アーケイド・ファイアが最後に来日を果たしたのは2008年のこと。それから6年の間に、3rdアルバム『The Suburbs』はグラミー賞で最優秀アルバム賞を受賞。昨年にはLCDサウンドシステムのジェームス・マーフィーをプロデューサーに迎えた『Reflektor』をリリースし、名実ともに世界最高のライヴバンドと謳われるようになったアーケイド・ファイア。そんな彼らのライヴを観たい。これは僕たちフジロッカーはもちろん、日本の洋楽ファンの長年の夢といっても過言ではないだろう。そんな願いが実現する日がついにやってきたのだ。

デーモン・アルバーンのキャリアを総括するような素晴らしいライヴの後、転換中のSEでは最新アルバム制作時に影響を受けたであろう、フェラ・クティの“Zombie”やトゥーツ・アンド・ザ・メイタルズの“Pressure Drop”といったアフロビートやレゲエの有名な曲が流れている。ステージに目を向けると、シンセサイザーやドラム、コンゴ、ピアノ、スティール・パン…など数えきれないほどの楽器が所狭しと並んでいる。また、ステージ上部には六角形の反射板(リフレクター)が21枚も取り付けられている。一体このリフレクターは何を映し出すのだろうか。

雲ひとつない夜空が広がる、午後9時30分。定刻通りにステージが暗転し、PAブース前方の特設ステージに全身を反射板で包んだミラーマンが登場する。ミラーマンの「みなさなん、こんばんは。私はミラーマンです!今日は初めてのフジロック!多いに楽しんでください!アーケイド・ファイア!」という呼びかけを合図に、小刻みなコンガのリズムが流れ出す。一曲目は最新アルバムのタイトルトラックにもなっている“Reflector”。奇声を上げる人、一心不乱に踊る人、涙を目に浮かべる人。皆それぞれに曲の聴き方は違うけれど、確かなことはただひとつ。 アーケイド・ファイアをこの目で観られる日を待ち望んでいた人たちがグリーン・ステージにたくさん詰めかけているということだ。

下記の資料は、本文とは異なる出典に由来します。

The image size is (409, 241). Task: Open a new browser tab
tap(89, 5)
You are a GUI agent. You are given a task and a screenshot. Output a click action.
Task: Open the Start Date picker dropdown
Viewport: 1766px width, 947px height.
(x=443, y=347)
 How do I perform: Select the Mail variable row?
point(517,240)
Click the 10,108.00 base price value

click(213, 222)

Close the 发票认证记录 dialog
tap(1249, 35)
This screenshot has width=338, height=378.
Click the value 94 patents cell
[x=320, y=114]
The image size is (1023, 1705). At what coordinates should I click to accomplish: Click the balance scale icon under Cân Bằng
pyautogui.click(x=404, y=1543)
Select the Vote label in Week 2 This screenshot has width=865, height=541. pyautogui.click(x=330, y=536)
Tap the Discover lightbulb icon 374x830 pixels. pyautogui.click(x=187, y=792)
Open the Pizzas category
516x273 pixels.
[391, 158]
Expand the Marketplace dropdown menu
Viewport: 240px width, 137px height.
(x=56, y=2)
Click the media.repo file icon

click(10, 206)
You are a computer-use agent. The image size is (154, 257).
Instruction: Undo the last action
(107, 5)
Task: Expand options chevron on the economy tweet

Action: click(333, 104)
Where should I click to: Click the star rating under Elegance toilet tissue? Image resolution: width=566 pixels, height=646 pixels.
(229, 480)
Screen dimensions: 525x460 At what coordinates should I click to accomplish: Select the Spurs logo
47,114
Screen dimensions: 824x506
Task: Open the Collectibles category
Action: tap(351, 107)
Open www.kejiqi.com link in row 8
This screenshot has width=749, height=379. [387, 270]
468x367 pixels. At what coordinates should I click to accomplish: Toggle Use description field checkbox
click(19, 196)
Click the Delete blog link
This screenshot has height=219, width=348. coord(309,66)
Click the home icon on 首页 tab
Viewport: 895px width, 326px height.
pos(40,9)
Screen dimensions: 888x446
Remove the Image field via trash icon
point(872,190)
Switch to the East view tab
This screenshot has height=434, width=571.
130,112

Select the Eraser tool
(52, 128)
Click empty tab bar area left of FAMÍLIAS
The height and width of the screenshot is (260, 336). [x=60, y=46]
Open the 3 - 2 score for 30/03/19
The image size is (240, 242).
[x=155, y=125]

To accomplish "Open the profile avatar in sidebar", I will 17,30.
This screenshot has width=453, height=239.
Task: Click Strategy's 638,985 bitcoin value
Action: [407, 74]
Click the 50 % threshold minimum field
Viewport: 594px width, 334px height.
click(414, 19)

ステージ上のメンバーは総勢12名。オリジナル・メンバーであるウィン・バトラー、レジーヌ・シャサーニュ、ウィル・バトラー、リチャード・パリー、ティム・キングズベリー、サラ・ニューフェルド、ジェレミー・ギャラ。準メンバーとも言えるオーウェン・パレットにバリトン・サックス奏者の2名とハイチのパーカッション奏者2名という構成だ。また、全員が盛装をすることで、視覚的にも唯一無二の世界観を作り上げている。二曲目の“Flashbulb Eyes”ではウィン・バトラーが撮影エリアにいるカメラマンのカメラを奪い取り、オーディエンスや自分の写真を撮るパフォーマンスを見せて会場を沸かせた。

各メンバーは曲ごとに役割を次から次へと変えていく。例えば、レジーヌは“Power Out”でスティール・パンや鉄琴を演奏したかと思えば、“Rebellion (Lies)”ではピアノを弾きながらコーラスを担当し、 “Joan Of Arc”ではマントと仮面を装着して、ステージ下手におかれた高台で踊り出す。他のメンバーも同様にひとつの楽器を演奏し続けることはない。流動的な演奏形態ではあるが、音の強度は全く変わらない。むしろ、曲数が増えていくにつれて音がよりパワフルに、よりエネルギッシュになっていく。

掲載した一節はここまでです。